Je trouve que l'influence de vogue Fr est trop présente dans certaines maisons!!
Givenchy,Balmain,Alexander Wang!On voit bien que le duo alt-roitfeld a une influence de plus en plus forte!
J'avais vu dans Zone Interdite un reportage sur Babeth Djian, patronne du Numero qui avait le privilège comme de nombreuses rédacrtices de voir avant la fin de la confection la collection Lanvin!!!!!!
je trouve que ces rédactrices sont trop présentes!!!ça nuit au travail des créateurs!!!!!
La différence est que chez Givenchy et Balmain ont voit Vogue FR et che Lanvin on voit du Elbaz!!!!!!!
En attendant, j'espère que Decarnin nous surprendra dans 5 mois!!!!
Pour ma part je trouve le "phénomène Balmain" sur-évalué.
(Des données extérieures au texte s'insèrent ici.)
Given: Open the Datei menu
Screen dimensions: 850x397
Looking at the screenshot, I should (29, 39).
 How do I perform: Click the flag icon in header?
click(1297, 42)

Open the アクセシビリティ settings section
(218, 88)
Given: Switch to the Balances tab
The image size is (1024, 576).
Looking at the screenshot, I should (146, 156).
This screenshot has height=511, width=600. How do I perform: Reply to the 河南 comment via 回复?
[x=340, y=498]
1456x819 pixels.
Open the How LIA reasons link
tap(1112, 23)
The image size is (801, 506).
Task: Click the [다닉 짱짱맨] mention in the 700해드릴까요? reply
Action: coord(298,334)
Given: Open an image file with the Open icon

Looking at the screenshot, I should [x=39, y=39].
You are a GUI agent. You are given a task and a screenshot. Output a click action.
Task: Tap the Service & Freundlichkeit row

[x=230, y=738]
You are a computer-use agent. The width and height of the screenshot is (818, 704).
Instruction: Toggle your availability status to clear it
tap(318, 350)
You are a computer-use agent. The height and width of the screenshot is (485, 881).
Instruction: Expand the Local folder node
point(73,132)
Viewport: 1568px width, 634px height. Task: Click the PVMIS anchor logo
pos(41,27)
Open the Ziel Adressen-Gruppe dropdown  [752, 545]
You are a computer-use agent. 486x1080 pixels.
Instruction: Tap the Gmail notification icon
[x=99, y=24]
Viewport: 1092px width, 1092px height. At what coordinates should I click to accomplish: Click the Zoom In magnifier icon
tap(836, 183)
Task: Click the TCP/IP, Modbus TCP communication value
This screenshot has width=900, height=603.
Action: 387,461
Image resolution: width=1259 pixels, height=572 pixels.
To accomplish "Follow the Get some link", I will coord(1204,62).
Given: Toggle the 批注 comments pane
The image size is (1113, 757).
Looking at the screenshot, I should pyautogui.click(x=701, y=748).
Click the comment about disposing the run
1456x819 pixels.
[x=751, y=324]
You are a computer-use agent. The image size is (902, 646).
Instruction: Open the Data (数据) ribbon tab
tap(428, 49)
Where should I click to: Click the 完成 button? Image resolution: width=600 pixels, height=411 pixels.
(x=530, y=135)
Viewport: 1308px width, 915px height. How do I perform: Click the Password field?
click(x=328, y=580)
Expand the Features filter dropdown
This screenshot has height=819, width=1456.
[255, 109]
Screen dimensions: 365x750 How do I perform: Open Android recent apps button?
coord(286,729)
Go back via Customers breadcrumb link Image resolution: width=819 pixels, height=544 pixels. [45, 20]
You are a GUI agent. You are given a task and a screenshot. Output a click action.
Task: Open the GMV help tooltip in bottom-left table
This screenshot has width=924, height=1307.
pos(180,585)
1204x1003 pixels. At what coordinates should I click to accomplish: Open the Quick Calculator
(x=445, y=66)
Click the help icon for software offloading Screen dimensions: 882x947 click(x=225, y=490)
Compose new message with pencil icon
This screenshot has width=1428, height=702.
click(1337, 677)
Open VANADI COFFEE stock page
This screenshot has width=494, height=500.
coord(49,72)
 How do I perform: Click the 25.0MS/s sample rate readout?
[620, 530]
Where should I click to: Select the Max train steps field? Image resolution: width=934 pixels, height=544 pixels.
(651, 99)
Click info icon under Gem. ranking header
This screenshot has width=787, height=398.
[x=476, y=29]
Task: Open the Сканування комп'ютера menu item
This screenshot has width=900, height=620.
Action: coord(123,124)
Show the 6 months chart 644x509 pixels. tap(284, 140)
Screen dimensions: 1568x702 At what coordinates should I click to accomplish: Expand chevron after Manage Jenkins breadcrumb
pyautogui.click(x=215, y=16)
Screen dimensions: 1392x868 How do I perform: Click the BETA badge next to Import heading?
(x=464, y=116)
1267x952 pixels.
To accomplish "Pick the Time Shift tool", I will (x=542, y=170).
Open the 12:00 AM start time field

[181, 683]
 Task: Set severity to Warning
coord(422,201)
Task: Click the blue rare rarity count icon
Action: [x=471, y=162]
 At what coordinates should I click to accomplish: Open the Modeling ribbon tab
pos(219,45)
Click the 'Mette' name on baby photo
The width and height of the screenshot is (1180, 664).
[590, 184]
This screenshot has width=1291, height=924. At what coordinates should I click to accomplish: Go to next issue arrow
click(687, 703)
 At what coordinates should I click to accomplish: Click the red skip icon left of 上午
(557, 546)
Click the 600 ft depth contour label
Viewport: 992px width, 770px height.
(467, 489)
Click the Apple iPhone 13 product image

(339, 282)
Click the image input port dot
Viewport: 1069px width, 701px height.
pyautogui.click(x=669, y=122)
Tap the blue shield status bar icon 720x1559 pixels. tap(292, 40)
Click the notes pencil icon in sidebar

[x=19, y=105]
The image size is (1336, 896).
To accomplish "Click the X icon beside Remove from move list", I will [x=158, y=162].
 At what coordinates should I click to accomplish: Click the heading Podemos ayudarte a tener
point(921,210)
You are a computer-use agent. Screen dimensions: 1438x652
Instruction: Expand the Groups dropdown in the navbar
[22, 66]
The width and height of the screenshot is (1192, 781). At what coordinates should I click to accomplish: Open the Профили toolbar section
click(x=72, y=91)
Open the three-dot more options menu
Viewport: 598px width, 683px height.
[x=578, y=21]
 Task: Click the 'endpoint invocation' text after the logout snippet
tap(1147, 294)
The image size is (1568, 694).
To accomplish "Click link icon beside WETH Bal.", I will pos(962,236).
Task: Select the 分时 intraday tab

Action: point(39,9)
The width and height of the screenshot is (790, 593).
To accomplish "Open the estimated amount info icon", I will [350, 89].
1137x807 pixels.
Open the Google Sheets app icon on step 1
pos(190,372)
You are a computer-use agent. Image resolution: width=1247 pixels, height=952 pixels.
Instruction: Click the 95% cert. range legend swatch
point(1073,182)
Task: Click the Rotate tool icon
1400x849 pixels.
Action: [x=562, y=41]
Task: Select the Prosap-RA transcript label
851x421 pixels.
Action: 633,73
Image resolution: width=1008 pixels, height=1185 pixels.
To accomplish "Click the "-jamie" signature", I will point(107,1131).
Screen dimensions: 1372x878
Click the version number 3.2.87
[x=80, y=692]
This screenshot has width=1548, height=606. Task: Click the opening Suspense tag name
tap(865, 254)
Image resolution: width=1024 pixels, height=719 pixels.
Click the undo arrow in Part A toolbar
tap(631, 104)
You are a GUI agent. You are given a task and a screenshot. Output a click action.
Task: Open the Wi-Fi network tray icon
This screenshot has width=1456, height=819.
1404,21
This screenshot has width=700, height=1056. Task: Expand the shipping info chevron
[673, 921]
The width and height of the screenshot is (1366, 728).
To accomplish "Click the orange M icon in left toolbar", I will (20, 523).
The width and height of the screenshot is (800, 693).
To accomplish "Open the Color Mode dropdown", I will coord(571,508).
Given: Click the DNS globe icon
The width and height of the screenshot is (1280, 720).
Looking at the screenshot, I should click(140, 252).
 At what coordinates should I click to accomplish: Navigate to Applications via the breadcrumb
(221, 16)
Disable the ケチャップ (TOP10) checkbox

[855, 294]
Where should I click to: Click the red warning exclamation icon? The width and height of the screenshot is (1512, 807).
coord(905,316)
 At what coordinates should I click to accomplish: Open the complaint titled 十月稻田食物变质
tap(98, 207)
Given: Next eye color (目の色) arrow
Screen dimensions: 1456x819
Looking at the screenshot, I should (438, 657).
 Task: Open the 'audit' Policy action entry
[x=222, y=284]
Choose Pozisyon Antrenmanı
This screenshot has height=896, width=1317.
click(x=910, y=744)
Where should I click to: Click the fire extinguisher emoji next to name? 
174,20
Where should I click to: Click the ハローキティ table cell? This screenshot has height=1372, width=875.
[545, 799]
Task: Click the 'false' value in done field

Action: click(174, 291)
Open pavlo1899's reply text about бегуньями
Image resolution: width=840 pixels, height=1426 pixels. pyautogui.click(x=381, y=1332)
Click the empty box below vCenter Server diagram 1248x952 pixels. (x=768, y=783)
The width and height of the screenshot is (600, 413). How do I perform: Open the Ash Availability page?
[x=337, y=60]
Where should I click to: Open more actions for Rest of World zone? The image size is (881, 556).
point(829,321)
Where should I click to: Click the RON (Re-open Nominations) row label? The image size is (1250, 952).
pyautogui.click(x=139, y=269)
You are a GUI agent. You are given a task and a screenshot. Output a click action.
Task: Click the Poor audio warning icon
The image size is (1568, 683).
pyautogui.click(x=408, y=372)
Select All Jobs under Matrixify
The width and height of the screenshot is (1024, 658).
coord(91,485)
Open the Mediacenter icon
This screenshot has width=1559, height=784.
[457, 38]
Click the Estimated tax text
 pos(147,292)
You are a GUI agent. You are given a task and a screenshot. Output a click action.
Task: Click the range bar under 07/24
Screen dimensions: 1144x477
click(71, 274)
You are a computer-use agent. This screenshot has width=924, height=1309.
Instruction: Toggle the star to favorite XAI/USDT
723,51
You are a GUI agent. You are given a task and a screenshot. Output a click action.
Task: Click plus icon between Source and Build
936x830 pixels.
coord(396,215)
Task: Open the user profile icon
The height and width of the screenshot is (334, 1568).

Ok, du point de vue du style, il y a quelque chose, ce quelque chose que l'on avait en effet trouvé chez Balenciaga, cette dégaine filiforme un poil trash rock n'roll, qui n'est autre que l'empreinte d'Emmanuelle Alt, qui a trouvé un nouveau poulain à qui insuffler son goût des micro-proportions. Quant on regarde les vêtements Balmain de près, en boutique (j'y suis allée, intriguée), il s'agit de vêtements tous simples, avec des imprimés voyants, le léopard rouge franchement on fait plus nouveau même si je suis consciente que commercialement ça marche à fond et que c'est identifiable au 1er coup d'oeil, des broderies assez "bling-bling"(mais authentiquement indiennes, sans prise de distance) juste un peu plus travaillées que celles d'Antik Batik, par exemple. La comparaison avec Balenciage me dérange, car on est loin, très loin, de la virtuosité du travail de coupe, de recherches de matières, bref d'innovation, de Nicolas Ghesquières, qui certes a pris plus d'assurance avec le temps. A suivre, mais attention à l'effet de mode, si prompt à retomber comme un soufflé. néanmoins E Alt a déjà prouvé qu'elle était bonne cuisinière.
Je me souviens de nos après midis stylisme, ou tu tentais de me faire ressembler a Maryline ...
ET puis la robe noire bustier (la 3ème de la 2ème série de photo) est juste sublime !!!!!!!!!
Je la veux !!! lol
(Peut être pas les moyens !!!)
Par contre, je me demande combien de temps le conte de fées va durer, et si une fois la balmainmania terminée, decarnin trouvera encore sa place dans la mode.
Après on aime ou on aime pas, mais bon ce mec a quand même un certain talent !
La famille de ton frère Jean-Pierre suit, de loin, mais avec fierté et affection le chemin que tu parcours avec un succès bien mérité.
Lucas, Marie et Simon, tes petits neveveux que tu ne connais pas sont fiers de toi.
Lucas,16 ans et demi; te ressemble beaucoup.
Pourrai-je te les présenter un jour?
Je t'embrasse trés affectueusement
Christiane DECARNIN
C'est peut être à cause de cette collaboration qu'on voit tant le travail de Christophe Descarnin dans vogue?
Alors je ne sais pas si à Christophe Descarnin ou à Emmanuel Alt qu'on le doit, mais en tout c'est coool que le dernier défilé Bamain ai un peu changé d'orientation cette saison.